Which of the two methods is safer?

Both methods are safe for health. The surgical method is more effective because, being “mechanical”, it has a minimal risk of failure (around 2%). The medical method carries a risk of under 5% that the abortion will need to be repeated.

Which of the two methods is easier for the person?

An abortion is never a desired procedure; rather, it is a healthcare need. In this sense, it is never “easy”: one would always prefer to be elsewhere doing something else, and in some cases, personal experience, psychological factors and social stigma weigh heavily. That said, if the person’s health conditions and local healthcare organisation allow it, it is possible to choose the most suitable method for one’s case, also with advice from trusted healthcare professionals.

Which of the two methods is more painful?

Pain is subjective and depends on the individual, the weeks of gestation (the earlier, the less pain), and the painkillers taken.

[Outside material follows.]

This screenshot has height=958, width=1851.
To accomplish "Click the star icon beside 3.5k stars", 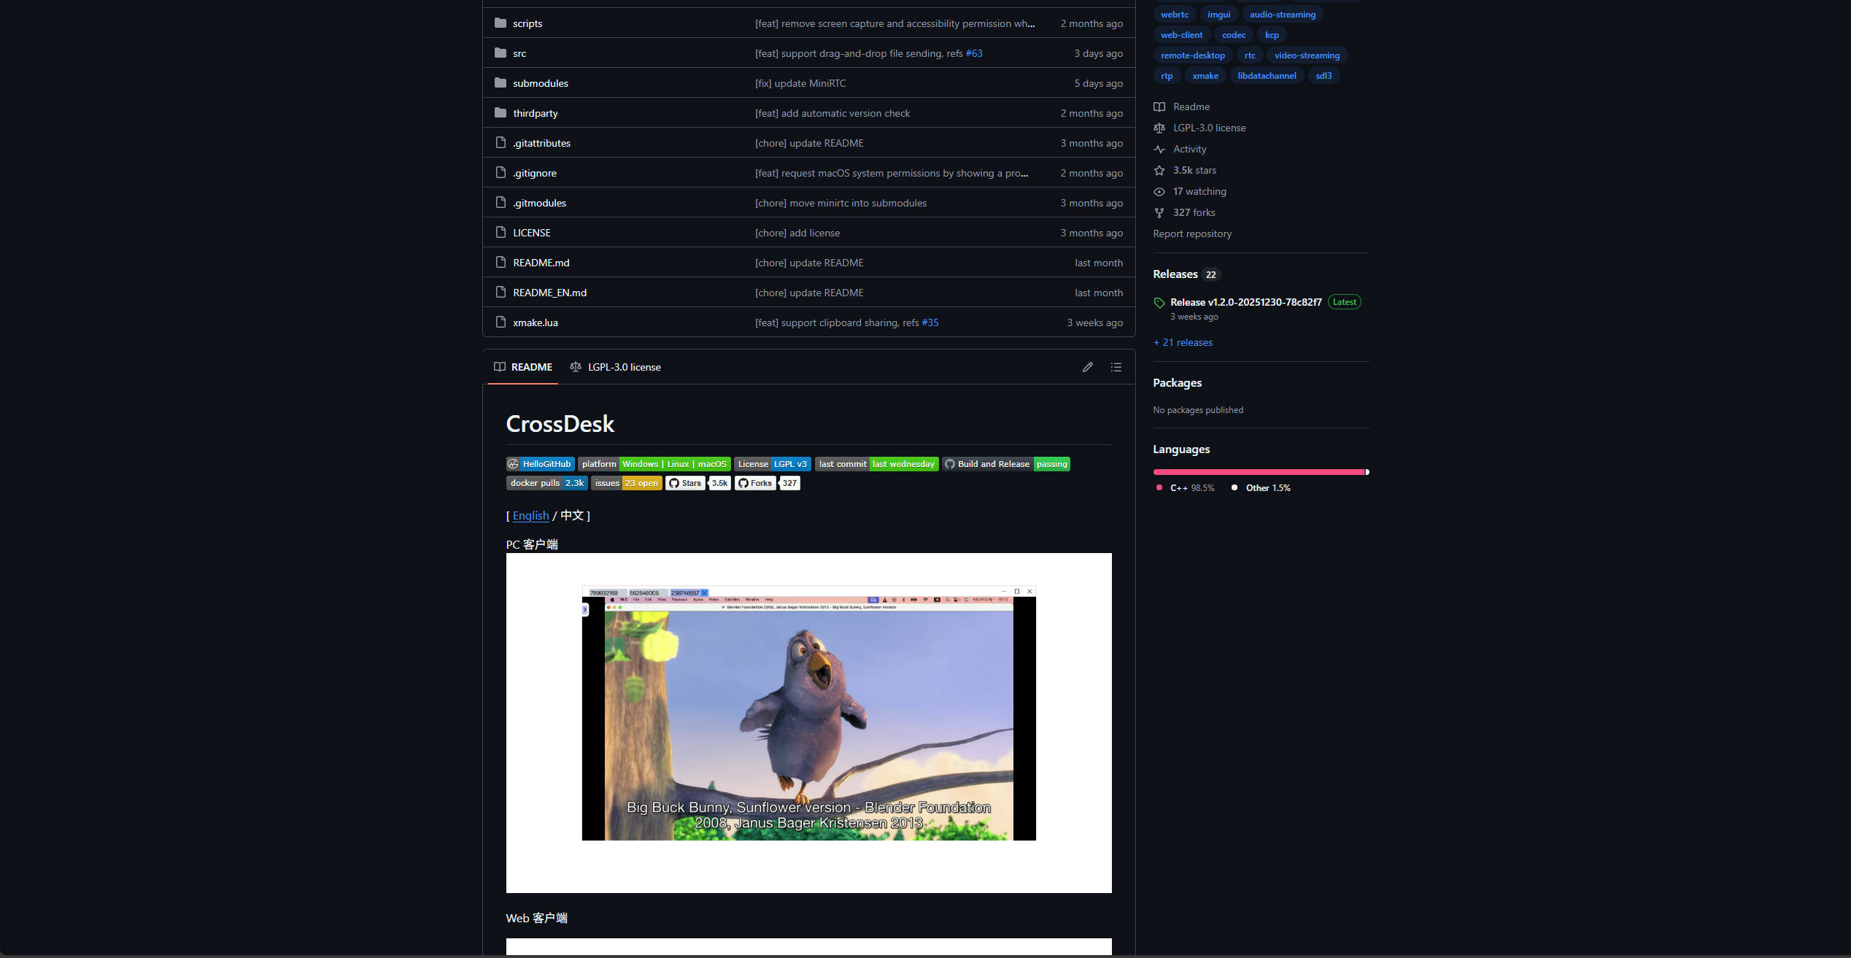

For medical abortion, pain is managed in most cases with over-the-counter painkillers (NSAIDs), such as ibuprofen or naproxen. In case of allergy, paracetamol is used. In any case, the person experiences abdominal pain similar to menstrual cramps, but stronger, as the process involves induced expulsion. In most cases, it is not comparable to labour pain, and it avoids both surgical and anaesthetic procedures (which carry possible complications), but the person is the main active and conscious participant in the process. This may involve a greater psychological burden for some people.

For surgical abortion, pain is managed through local anaesthesia, which numbs the area, or deep sedation, which may cause the person to sleep during the procedure. In some cases, general anaesthesia is still used and may carry complications. Usually, the person does not witness the procedure directly, but only the pre- and post-operative phases. Compared to medical abortion, the post-operative period includes the typical side effects of anaesthesia, but pelvic pain is usually less intense.

What are the risks of the two methods?

Both methods carry rare risks of complications, in all cases lower than those associated with childbirth.

Surgical abortion may involve: severe haemorrhage (1 case per 1,000 procedures); uterine perforation (1 case per 1,000 procedures); cervical damage (2 cases per 1,000 procedures); and infections (1 case per 100 procedures). Fertility may be affected if severe infectious complications occur or in cases of very serious uterine damage, such as complicated perforations. Failed abortion is a higher risk for abortions performed before the 7th week of gestation.
Additionally, depending on the type of anaesthesia used, there are specific risks of complications.

Medical abortion, being non-mechanical, does not involve risks of uterine injury or perforation due to human error, but it still carries the same risks of infection (1 case per 100 procedures) and haemorrhage, as well as the possible need to repeat the abortion (1–2 cases per 100). When performed after 90 days of gestation, there is a risk of uterine rupture (1 case per 1,000 procedures).

What changes in the post-abortion period?

In both cases:

  • it is possible to start hormonal contraception immediately, but only with the surgical method can the procedure be completed with the insertion of an intrauterine device (IUD);

  • for the first 5 days, it is advisable to avoid baths, use external overnight sanitary pads, avoid penetrative sex, and not use internal tampons;

  • unless otherwise indicated by a healthcare professional, no follow-up visit is strictly necessary; however, in the case of medical abortion, it is very important to have a laboratory beta-hCG test to confirm that pregnancy hormones are decreasing;

  • bleeding and clots may occur, fluctuating in amount and size, for up to 40 days. This should be monitored by checking external overnight pads;

  • for monitoring purposes, if two maxi pads are soaked per hour for two consecutive hours, or if fever, increasing and persistent pain, clearly foul-smelling discharge, or other worrying symptoms appear at home, it is advisable to go to the obstetric emergency department for medical assessment;

  • the use of condoms is recommended during the first penetrative sexual intercourse;

  • menstruation will return after 1 month to 1 month and a half, but the uterus may need 1–2 heavier-than-usual periods to establish a new routine.